Let $(A,F)$ be an algebra, let $F^{\star}$ be the centralizer of $F$ and $F^{\star\star}:=(F^{\star})^{\star}$ the bi-centralizer. Let $[F]$ denote the clone of operations generated by $F$.
We say that:
1) $F$ acts bicentrally on $A$ when $[F]=F^{\star\star}$ ($[F]\subseteq F^{\star\star}$ is true in any case)

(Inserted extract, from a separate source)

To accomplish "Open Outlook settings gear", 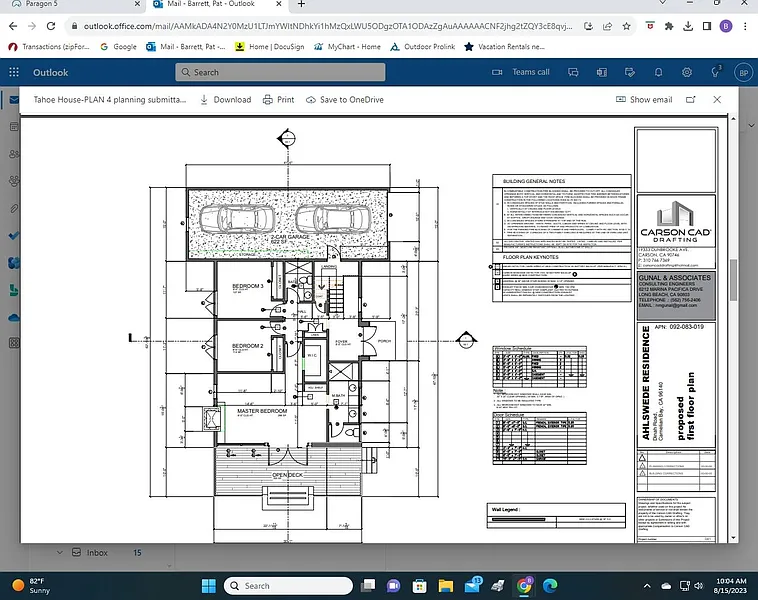I will tap(687, 72).

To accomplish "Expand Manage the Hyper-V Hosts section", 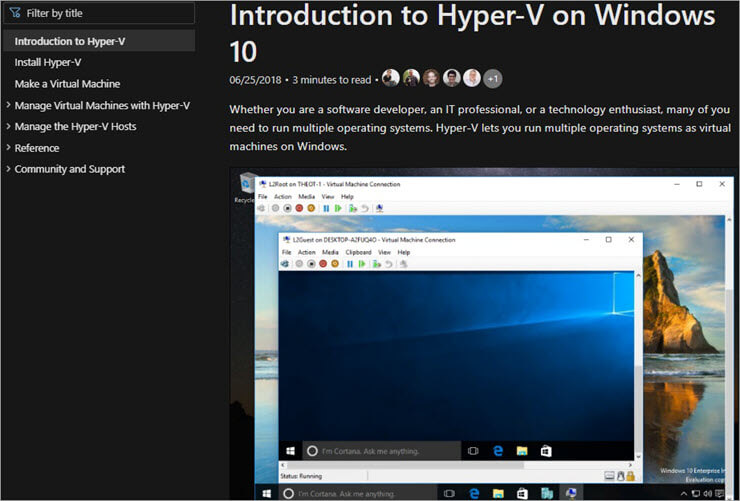I will 75,127.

2) $F$ acts fully on $A$ if for each $\phi\in F^{\star\star}$ and each $c\in A^n$, where $n$ is the arity of $\phi$, there exists $\phi'\in[F]$ such that $c\phi=c\phi'$
3) $F$ acts densely on $A$ when for any finite set of $n$-tuples $c_1,\ldots ,c_r\in A^n$ there exists $\phi'\in [F]$ such that $c_i\phi=c_i\phi'$ for all $i$.
Clearly, bicentrally implies densely implies fully. I am trying to prove that bicentrally is equivalent to densely in the following particular case: When for all $n$, the $F^{\star}$-algebra $A^n$ is finitely generated. I found a proof of this on "Universal Algebra", P.M.Cohn, at page 129 but unfortunately is wrong. Can someone provide a correct proof?